= Normal (geometry) =

Line or vector perpendicular to a curve or a surface

A polygon and its two normal vectors

A normal to a surface at a point is the same as a normal to the tangent plane to the surface at the same point.

Tangent and normal to a curve in a Cartesian coordinate system.

In geometry, a normal is an object (e.g. a line, ray, or vector) that is perpendicular to a given object. For example, the normal line to a plane curve at a given point is the infinite straight line perpendicular to the tangent line to the curve at the point.

A normal vector is a vector perpendicular to a given object at a particular point.
A normal vector of length one is called a unit normal vector or normal direction. A curvature vector is a normal vector whose length is the curvature of the object.
Multiplying a normal vector by -1 results in the opposite vector, which may be used for indicating sides (e.g., interior or exterior) or orientation (e.g., clockwise vs. counterclockwise, right handed vs. left handed).

In three-dimensional space, a surface normal, or simply normal, to a surface at point P is a vector perpendicular to the tangent plane of the surface at P. The vector field of normal directions to a surface is known as Gauss map. The word "normal" is also used as an adjective: a line normal to a plane, the normal component of a force, etc. The concept of normality generalizes to orthogonality (right angles).

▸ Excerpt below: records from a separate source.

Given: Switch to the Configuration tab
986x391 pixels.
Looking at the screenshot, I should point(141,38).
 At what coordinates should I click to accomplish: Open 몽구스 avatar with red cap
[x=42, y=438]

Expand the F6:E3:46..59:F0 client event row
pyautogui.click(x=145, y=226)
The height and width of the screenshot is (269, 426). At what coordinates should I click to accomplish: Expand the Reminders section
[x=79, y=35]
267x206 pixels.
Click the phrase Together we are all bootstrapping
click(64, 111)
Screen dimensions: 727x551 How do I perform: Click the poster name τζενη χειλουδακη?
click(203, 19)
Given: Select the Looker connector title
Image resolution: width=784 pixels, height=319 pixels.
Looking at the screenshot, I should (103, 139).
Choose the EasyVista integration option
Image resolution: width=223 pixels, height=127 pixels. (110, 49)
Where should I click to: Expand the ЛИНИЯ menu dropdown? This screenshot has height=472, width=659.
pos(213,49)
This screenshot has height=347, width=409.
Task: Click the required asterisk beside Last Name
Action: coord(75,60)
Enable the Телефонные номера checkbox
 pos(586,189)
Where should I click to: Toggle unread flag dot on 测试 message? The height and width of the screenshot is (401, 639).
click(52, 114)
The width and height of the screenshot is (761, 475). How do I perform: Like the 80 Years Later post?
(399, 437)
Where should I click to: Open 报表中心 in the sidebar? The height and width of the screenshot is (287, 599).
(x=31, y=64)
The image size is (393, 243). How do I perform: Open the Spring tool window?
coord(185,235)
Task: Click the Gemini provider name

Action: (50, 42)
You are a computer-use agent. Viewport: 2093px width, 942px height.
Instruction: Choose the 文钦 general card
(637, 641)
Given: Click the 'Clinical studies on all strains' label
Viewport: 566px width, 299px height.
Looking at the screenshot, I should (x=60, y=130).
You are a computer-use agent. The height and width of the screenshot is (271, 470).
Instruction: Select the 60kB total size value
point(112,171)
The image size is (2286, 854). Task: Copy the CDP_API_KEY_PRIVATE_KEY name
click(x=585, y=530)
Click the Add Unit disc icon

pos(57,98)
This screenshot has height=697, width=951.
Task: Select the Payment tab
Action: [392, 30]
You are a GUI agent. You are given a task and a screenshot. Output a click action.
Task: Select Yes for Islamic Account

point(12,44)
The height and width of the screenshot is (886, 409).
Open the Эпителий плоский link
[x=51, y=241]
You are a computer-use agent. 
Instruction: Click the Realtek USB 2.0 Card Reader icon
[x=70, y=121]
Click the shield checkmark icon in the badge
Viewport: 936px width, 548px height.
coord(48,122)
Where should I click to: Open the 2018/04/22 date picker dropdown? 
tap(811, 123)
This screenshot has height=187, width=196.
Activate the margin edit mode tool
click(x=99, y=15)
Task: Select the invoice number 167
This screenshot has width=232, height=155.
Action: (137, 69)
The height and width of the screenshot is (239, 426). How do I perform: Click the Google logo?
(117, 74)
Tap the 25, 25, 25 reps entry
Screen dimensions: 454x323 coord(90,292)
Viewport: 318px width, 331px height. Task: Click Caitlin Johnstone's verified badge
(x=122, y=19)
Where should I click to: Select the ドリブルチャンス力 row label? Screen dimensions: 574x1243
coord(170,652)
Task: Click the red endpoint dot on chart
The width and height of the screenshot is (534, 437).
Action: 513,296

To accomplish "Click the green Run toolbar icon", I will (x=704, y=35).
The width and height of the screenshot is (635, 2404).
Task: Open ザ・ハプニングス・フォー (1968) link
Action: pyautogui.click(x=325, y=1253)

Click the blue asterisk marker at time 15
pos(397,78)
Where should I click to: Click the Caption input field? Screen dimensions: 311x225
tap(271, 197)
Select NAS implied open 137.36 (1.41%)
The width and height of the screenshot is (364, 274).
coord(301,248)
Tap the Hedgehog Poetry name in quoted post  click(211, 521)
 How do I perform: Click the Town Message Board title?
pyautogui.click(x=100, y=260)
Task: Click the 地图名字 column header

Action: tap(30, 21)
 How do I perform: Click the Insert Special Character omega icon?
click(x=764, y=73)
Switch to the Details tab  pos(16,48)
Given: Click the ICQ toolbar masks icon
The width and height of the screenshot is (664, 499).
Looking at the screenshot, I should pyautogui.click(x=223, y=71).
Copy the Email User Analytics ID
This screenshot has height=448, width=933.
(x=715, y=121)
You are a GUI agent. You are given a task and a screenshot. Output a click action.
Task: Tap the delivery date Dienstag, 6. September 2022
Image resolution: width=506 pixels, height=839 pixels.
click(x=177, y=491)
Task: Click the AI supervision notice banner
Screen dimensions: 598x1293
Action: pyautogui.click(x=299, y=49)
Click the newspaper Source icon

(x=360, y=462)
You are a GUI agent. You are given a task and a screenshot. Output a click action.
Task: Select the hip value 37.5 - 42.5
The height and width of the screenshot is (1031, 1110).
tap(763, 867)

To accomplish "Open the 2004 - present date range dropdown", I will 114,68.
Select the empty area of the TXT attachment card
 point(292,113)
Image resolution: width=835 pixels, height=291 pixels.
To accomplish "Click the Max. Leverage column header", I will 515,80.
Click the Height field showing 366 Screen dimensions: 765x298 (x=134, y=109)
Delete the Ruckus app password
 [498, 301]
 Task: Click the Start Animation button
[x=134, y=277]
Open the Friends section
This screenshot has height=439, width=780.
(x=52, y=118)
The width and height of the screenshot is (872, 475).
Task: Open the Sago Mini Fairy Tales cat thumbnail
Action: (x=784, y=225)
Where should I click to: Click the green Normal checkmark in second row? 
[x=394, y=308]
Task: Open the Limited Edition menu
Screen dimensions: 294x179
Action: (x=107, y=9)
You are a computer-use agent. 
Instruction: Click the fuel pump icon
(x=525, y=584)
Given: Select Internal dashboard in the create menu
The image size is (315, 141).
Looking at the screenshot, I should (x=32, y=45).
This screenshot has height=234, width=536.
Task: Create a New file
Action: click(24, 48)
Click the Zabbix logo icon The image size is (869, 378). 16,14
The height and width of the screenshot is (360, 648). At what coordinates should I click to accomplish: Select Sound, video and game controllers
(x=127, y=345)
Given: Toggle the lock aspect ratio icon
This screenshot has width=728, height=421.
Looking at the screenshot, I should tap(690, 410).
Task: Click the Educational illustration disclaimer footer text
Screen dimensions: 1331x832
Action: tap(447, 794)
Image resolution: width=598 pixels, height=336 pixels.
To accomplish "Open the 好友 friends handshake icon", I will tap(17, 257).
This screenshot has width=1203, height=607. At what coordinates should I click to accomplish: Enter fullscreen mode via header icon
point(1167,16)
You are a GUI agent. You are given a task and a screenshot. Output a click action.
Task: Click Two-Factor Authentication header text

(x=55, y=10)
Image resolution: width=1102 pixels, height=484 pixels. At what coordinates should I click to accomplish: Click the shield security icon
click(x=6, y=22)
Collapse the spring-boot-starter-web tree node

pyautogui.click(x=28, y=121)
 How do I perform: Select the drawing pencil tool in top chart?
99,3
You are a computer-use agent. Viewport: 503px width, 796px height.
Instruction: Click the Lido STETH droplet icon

The concept has been generalized to differentiable manifolds of arbitrary dimension embedded in a Euclidean space. The normal vector space or normal space of a manifold at point $P$ is the set of vectors which are orthogonal to the tangent space at $P.$
Normal vectors are of special interest in the case of smooth curves and smooth surfaces.

The normal is often used in 3D computer graphics (notice the singular, as only one normal will be defined) to determine a surface's orientation toward a light source for flat shading, or the orientation of each of the surface's corners (vertices) to mimic a curved surface with Phong shading.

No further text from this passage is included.